If you want to build Snek yourself, you'll need to have the build tools and other dependencies installed.
Dependencies
To build Snek you need these dependencies:
- Lola
- gawk
- gcc-avr
- avr-libc
- gcc-arm-none-eabi
- gcc-riscv64-unknown-elf
- gcc-arm-linux-gnueabi
- picolibc
- python3
- pyserial
- python curses
- readline
- asciidoctor
- asciidoctor-pdf
On Debian unstable, you can get everything from the main archive:
# apt install lola gcc-avr avr-libc python3-serial gawk \
gcc-arm-none-eabi gcc-riscv64-unknown-elf libreadline-dev \
picolibc-arm-none-eabi picolibc-riscv64-unknown-elf \
asciidoctor ruby-asciidoctor-pdf gcc-arm-linux-gnueabi
Debian stable has too old a version of lola, so if you're using that, you'll need to install lola from the git repository above.
The snek build scripts use the GNU awk implementation, gawk,
including a GNU extension, strtonum, which is not available in other
awk implementations.
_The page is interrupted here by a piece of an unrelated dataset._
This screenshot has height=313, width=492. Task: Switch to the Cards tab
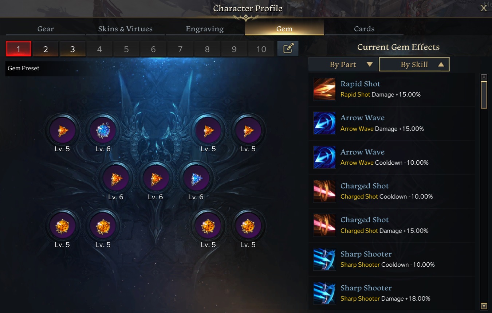pos(364,29)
It's not critical to compiling the code as it's
only used to print out ROM usage for AVR targets so you can tell how
much space is still available, but if you don't have gawk, you will
get build failures.
Building and install
Here are some useful options to control the build. Each of these is run from the top level directory.
$ make
If you just type 'make', the system will build all of the embedded binaries and a native binary to run locally.
$ make install
'make install' will copy all of the built programs to /usr/local
$ make PREFIX=$HOME/.local
This compiles everything to run from your home directory, instead of /usr/local.
$ make PREFIX=$HOME/.local install
Make sure you use the same PREFIX value every time you run make so that the snek install scripts (which get PREFIX embedded in them) that are installed know where to find the snek binaries for each device.
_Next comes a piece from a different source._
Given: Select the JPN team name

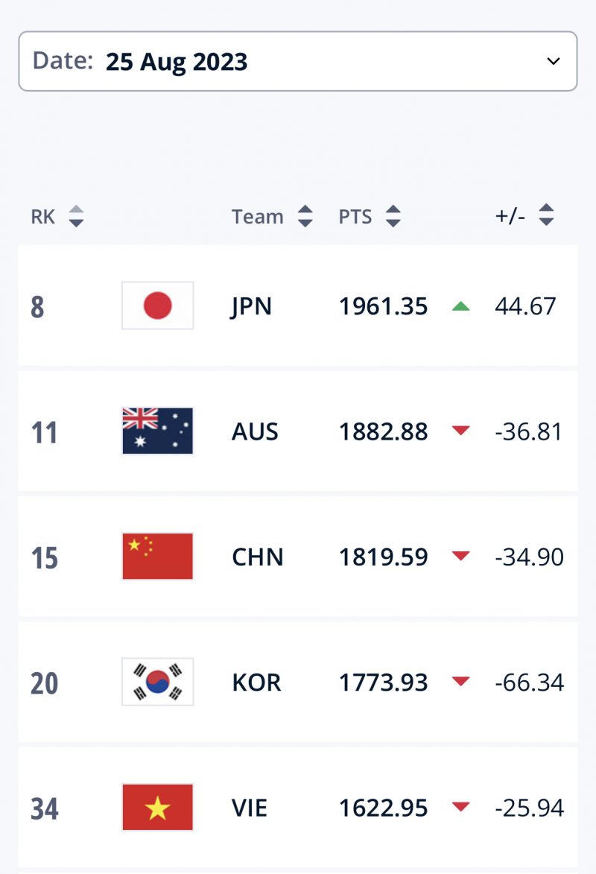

Running on Embedded Devices
Snek is designed to run on small embedded devices with 32kB or more of flash and 2kB or more of RAM. Snek has been ported to a variety of embedded devices, providing access to pins as GPIOs as well as some built-in peripherals. Documentation about the supported boards can be found in the Snek Manual.
Running on Linux, Mac OS X Windows
Snek is also built to run natively on Linux, Mac OS X and Windows. When installed, you'll find it available in the regular system menu.
The Mu Editor
mu is an IDE especially designed for new Python developers. It has support for boards running snek upstream, but no release has been made with that code yet.